===== Data records =====

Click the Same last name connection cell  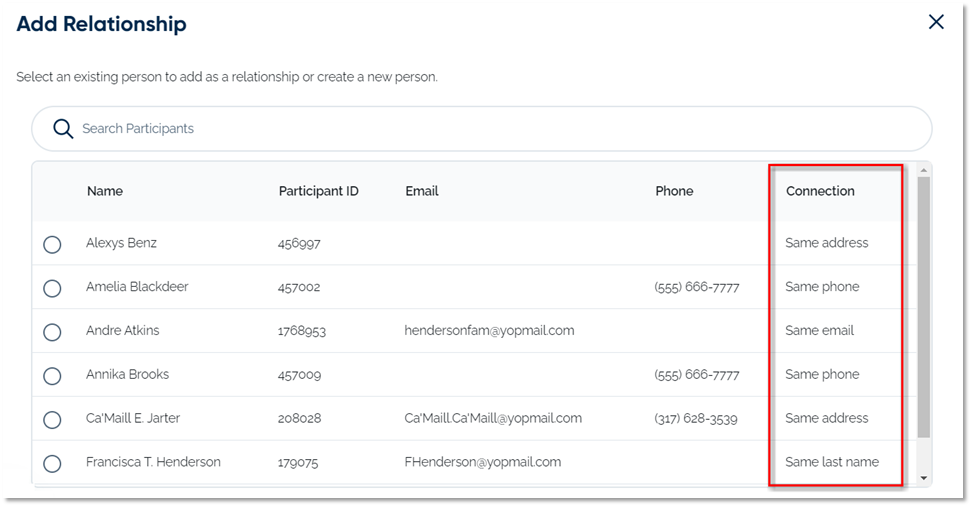(832, 462)
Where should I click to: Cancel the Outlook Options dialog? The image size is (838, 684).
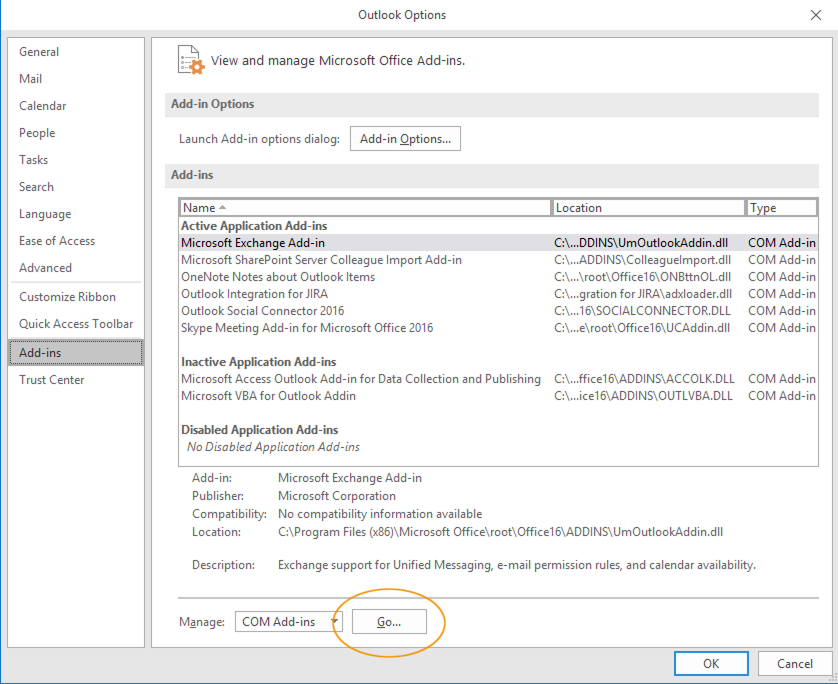[x=794, y=663]
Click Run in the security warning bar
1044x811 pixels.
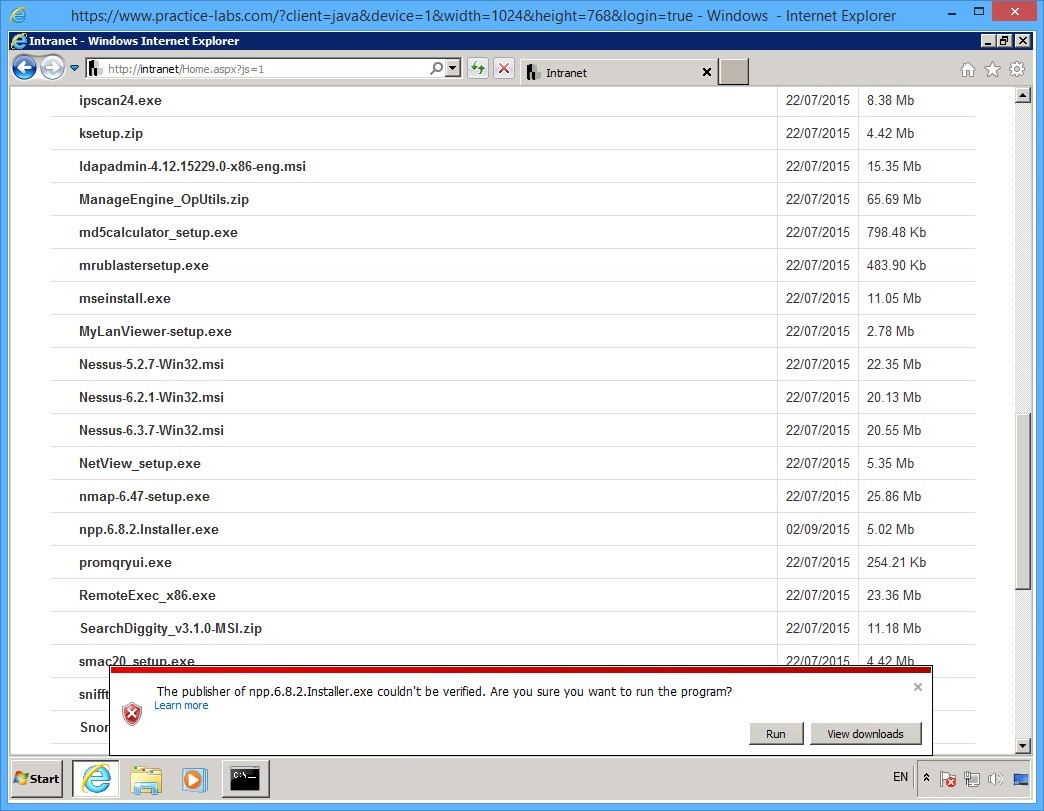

=====

* _Work order_: Every line from the one with "Where should I" through the last line of the material gets printed exactly, and nothing more. Omit the pictures.

* _Exercise solution_:
Where should I click to: Cancel the Outlook Options dialog? The image size is (838, 684).
[x=794, y=663]
Click Run in the security warning bar
1044x811 pixels.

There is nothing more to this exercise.